A hand holding a green ribbon, a symbol of mental health.

Eighty-three percent of UO students responding to a survey said mental health is either “definitely” or “probably” an issue on campus, a number the new Ducks Change Together campaign is trying to lower.

UO public relations students developed the campaign as part of the Bateman Competition, a national contest run by the Public Relations Student Society of America. It tasks teams with putting together a campaign to promote a certain organization, and the 2017 competition paired with the Campaign to Change Direction, a group working to change the culture of mental health in America.

The Campaign to Change Direction focuses on teaching people what it calls the five signs of emotional suffering: personality change, feeling agitated, withdrawal, poor self-care and hopelessness.

“The five signs have been really important in our campaign because it proposes a common language for people to start talking about mental health,” said Amanda Lam, a UO public relations student and a member of the Ducks Change Together team.

Ducks Change Together officially launched Feb. 15 and will run through March 15, when its pitch and results will be evaluated by the contest committee. If successful, three teams will be selected to present their ideas to representatives of the Campaign to Change Direction.

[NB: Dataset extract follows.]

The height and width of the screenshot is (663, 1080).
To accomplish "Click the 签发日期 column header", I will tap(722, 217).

“We’re really trying to change the way people think and talk about mental health on campus,” Lam said. “Almost everyone struggles with it. We’ve done a lot of research, and it shows most people are either struggling with mental health or knows someone who is.” 

Aside from Lam, a junior, Ducks Change Together consists of seniors Casey Leach, Julia Hofmann, Ethan Dagenais and Noelle Accardi. They were chosen at the end of fall term and have worked all winter to prepare the campaign.

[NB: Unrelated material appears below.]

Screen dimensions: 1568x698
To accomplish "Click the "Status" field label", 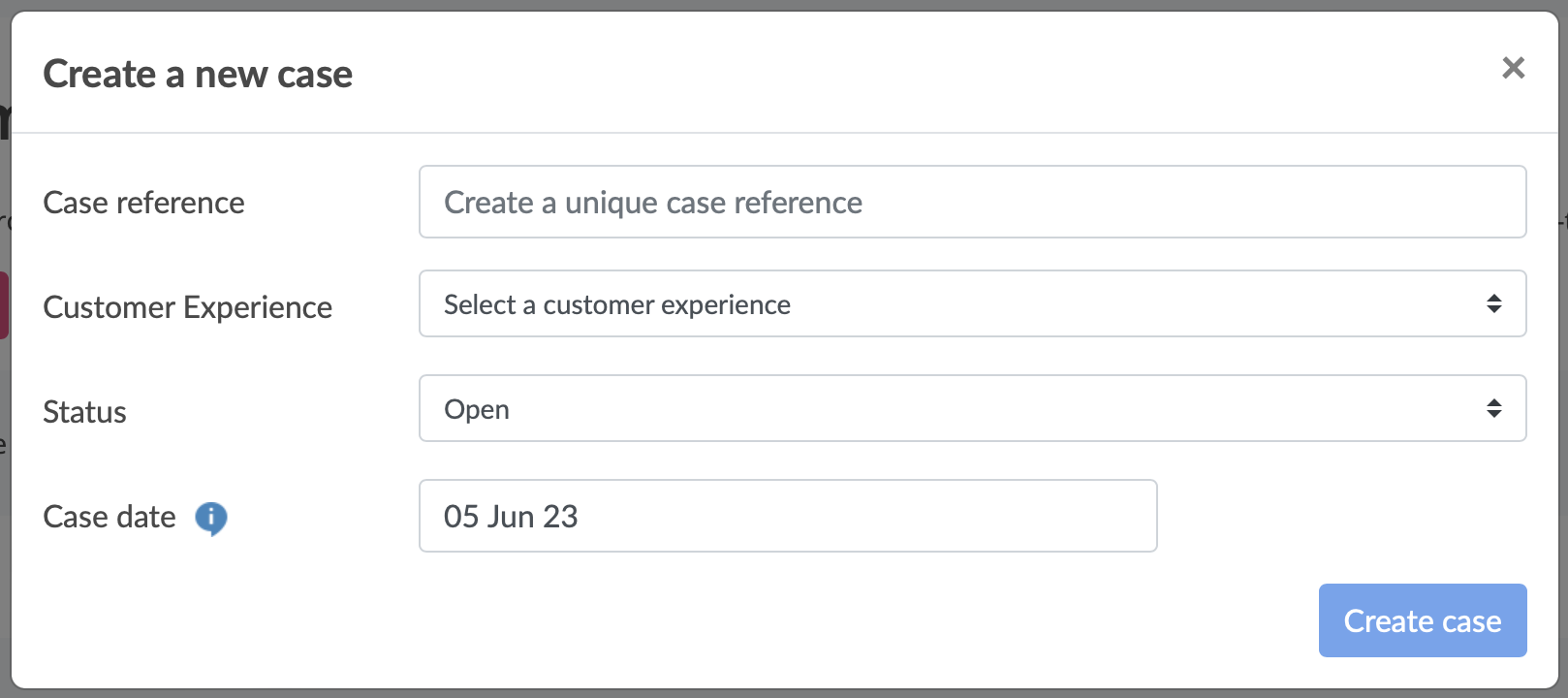I will point(84,412).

So far, Ducks Change Together has primarily focused on spreading awareness of the five signs. They’ve used Twitter, Instagram and Facebook and have been putting up advertisements around the Erb Memorial Union and handing out bumper stickers.

They have also worked with the Duck Nest to host events, including one that brought in therapy dogs so stressed-out students could play with them. The Duck Nest is a student wellness center in the EMU.

The purpose of the campaign is to get student pledges to learn the five signs and help change the campus culture surrounding mental health. Its goal is to get 40 group pledges, which would be around 10 percent of the ASUO clubs.

Unfortunately, the Bateman Competition has an end date, but Lam thinks Ducks Change Together has the potential to become a longer-lasting part of the UO campus.

“We have to end all our social media platforms and all our implementation on March 15,” Lam said. “But we’ve been partnering with the Duck Nest so that the resources are still there once we’re done.”